ROUYN-NORANDA, QC, Nov.
19, 2018 /CNW Telbec/ - X-Terra Resources Inc. (TSXV:
XTT) (FRANKFURT: XTR) ("X-Terra") is pleased to announce, in
connection with its previously-announced letter of intent, that it
has entered today into a definitive exploration and option
agreement (the "Option Agreement") with NBGold Inc. and
Tim Lavoie (the "Optionors")
pursuant to which X-Terra has an option (the "Option") to
acquire a 100% undivided ownership interest in 34 mining claims
comprising the Grog, Rim, Dome and Bonanza mining properties which
are located approximately 30 kilometres (direct flight) south west
of the town of Campbellton in the
Province of New Brunswick, Canada
(the "Properties").
Pursuant to the Option Agreement, X-Terra may acquire a 100%
undivided ownership interest in the Properties over a three-year
period by making the following payments and incurring mining
exploration expenditures as follows:
- by making cash payments to NBGold in the aggregate amount of
$500,000, a $100,000 of which is payable on the initial
payment date, which is expected to occur on or before
December 15, 2018 (the "Closing Date");
- by issuing an aggregate of 31,500,000 common shares of X-Terra
(the "Shares") to the Optionors, 4,000,000 of which
will be issued on the Closing Date and the balance will be issuable
over a period of 36 months from the signature date of the Option
Agreement. 2,000,000 of these Shares will be issued to Mr.

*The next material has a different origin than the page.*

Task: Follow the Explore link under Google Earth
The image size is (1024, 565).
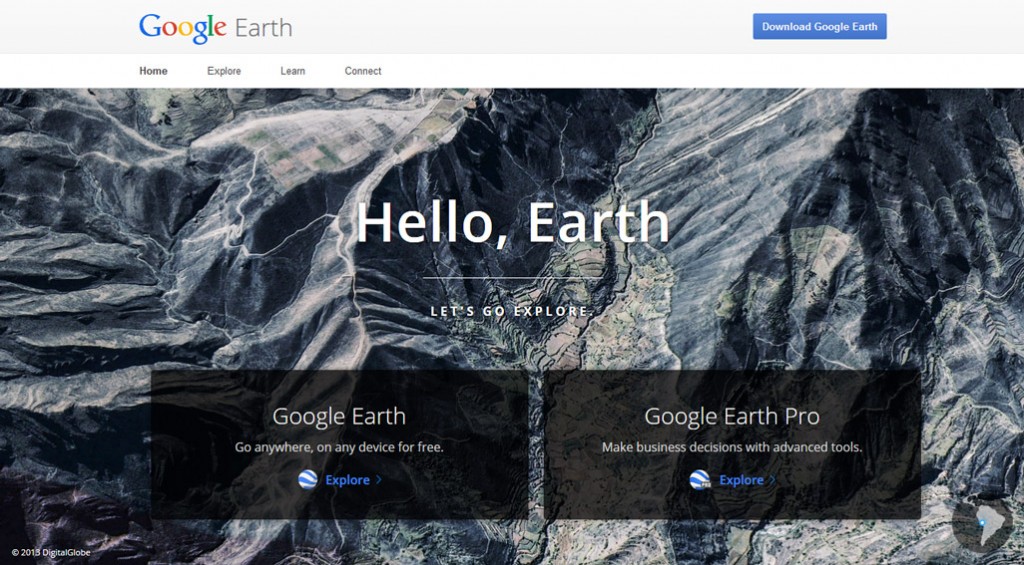Action: click(347, 480)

Tim Lavoie and the remaining Shares
will be issued directly to NBGold shareholders;
- by issuing an aggregate of 10,000,000 common share purchase
warrants of X-Terra (the "Warrants") to NBGold shareholders,
of which 2,000,000 Warrants exercisable at price of $0.15 per share for a period of 18 months will be
issued on the Closing Date. The balance of Warrants will be
issuable over a period of 36 months from the signature date of the
Option Agreement (exercisable over 12 months upon issuance, except
for the last tranche of 4,000,000 Warrants which will be
exercisable over a five years period from their issuance date,
all at a price per share equal to the greater of (i) $0.125 and (ii) the Market Price (as such
term is defined in Policy 1.1 of the TSX Venture Exchange) at the
time of issuance). Each warrant will entitle the holder
thereof to acquire one common shares of X-Terra; and
- by incurring mining exploration expenditures in an aggregate
amount of $5,750,000 over a period of
36 months on the Properties.
Upon completing all of the payments mentioned above, X-Terra
will have a 100% ownership interest in the Properties and the
Properties will be subject to a 2% net smelter return royalty in
favor of the Optionors. X-Terra may, at any time, purchase
50% of the net smelter return royalty from the Optionors for
$10 million. Please refer to
X-Terra's press release dated September 25, 2018 for more
details on the Properties and the Option.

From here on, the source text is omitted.